_Given passage:_
· · ·

Animator: the manual transmission

Animator is what you use when neither of the above gives you what you need. The classic case: animating a value that isn’t a UI property — a Canvas drawing parameter, a physics simulation, an audio gain. You ask the system for a tween that runs on a frame loop and gives you the current value.

import { Animator, AnimatorResult } from '@ohos.animator';
@Entry @Component
struct AnimatorDemo {
@State waveOffset: number = 0;
private animator: AnimatorResult | null = null;
aboutToAppear() {
this.animator = Animator.create({
duration: 1500,
easing: 'linear',
delay: 0,
fill: 'forwards',
direction: 'normal',
iterations: -1, // infinite
begin: 0,
end: 100,
});
this.animator.onFrame = (value: number) => {
this.waveOffset = value;
};
this.animator.play();
}
aboutToDisappear() {
this.animator?.cancel();
}
build() {
Text(`Offset: ${this.waveOffset.toFixed(1)}`)
}
}

Three things that bit me when I first used it:

  • Always cancel in aboutToDisappear. Otherwise you leak a frame callback and the page keeps “running” after you navigate away. Battery and CPU both notice.
  • iterations: -1 is “infinite,” not Infinity. The TypeScript types accept any number; pass -1 explicitly.
  • onFrame runs on the UI thread. Heavy work inside it freezes scrolling. If you’re computing something expensive, do it once in onFrame and let @State propagate.

A worked example: a “loading dot” ripple

Let’s combine the three. The component shows three dots that pulse with a stagger, plus a fade-in/out when shown/hidden.

@Component
struct Dot {
@Prop delay: number;
@State scale: number = 1;
aboutToAppear() {
setTimeout(() => this.loop(), this.delay);
}
loop() {
animateTo({
duration: 600, curve: Curve.EaseInOut,
onFinish: () => this.loop(),
}, () => {
this.scale = this.scale === 1 ? 1.6 : 1;
});
}
build() {
Circle({ width: 10, height: 10 })
.fill('#3478f6')
.scale({ x: this.scale, y: this.scale });
}
}
@Entry @Component
struct LoadingRipple {
@State visible: boolean = true;
build() {
Column({ space: 24 }) {
Button(this.visible ? 'Hide' : 'Show')
.onClick(() => { this.visible = !this.visible });
if (this.visible) {
Row({ space: 16 }) {
Dot({ delay: 0 })
Dot({ delay: 150 })
Dot({ delay: 300 })
}
.transition(TransitionEffect.OPACITY
.animation({ duration: 200, curve: Curve.EaseOut }));
}
}
.padding(32)
}
}

Notice the layering:

  • animateTo drives each dot’s pulse — a property animation.
  • transition handles the fade in/out of the whole row when visible toggles.
  • Animator isn’t needed here. If we wanted the dots to ride a sine wave instead of a binary scale, that’s where it would come in.

Common gotchas

  • Animations don’t fire on first render. animateTo only animates changes. If you want an enter animation, use transition (or initialize state to one value and mutate to another in aboutToAppear).

· · ·

_Supplied material:_

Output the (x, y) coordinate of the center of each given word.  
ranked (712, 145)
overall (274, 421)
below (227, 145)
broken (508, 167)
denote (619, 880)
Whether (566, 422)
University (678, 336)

· · ·

_Work item A:_
Answer these questions from the Animator article:
(i) What duration does the Animator.create call set?
(ii) What delay values are given to the three Dot components?
(iii) According to the common gotchas, what does animateTo animate?
_Work item B:_
For each statement, say whether it agrees with the Animator article. Quote the exact words that decide it.
(i) onFrame runs on a background thread.
(ii) The loading-dot example needs Animator.
(iii) The dots are filled with the color '#3478f6'.
_Work item C:_
Output the part of the Animator article that opens with the words containing "A worked example: a" and closes with "fade-in/out when shown/hidden.".

_Written reply A:_
(i) 1500
(ii) 0, 150 and 300
(iii) Only changes

_Written reply B:_
(i) No: "onFrame runs on the UI thread."
(ii) No: "Animator isn’t needed here."
(iii) Yes: ".fill('#3478f6')"

_Written reply C:_
A worked example: a “loading dot” ripple

Let’s combine the three. The component shows three dots that pulse with a stagger, plus a fade-in/out when shown/hidden.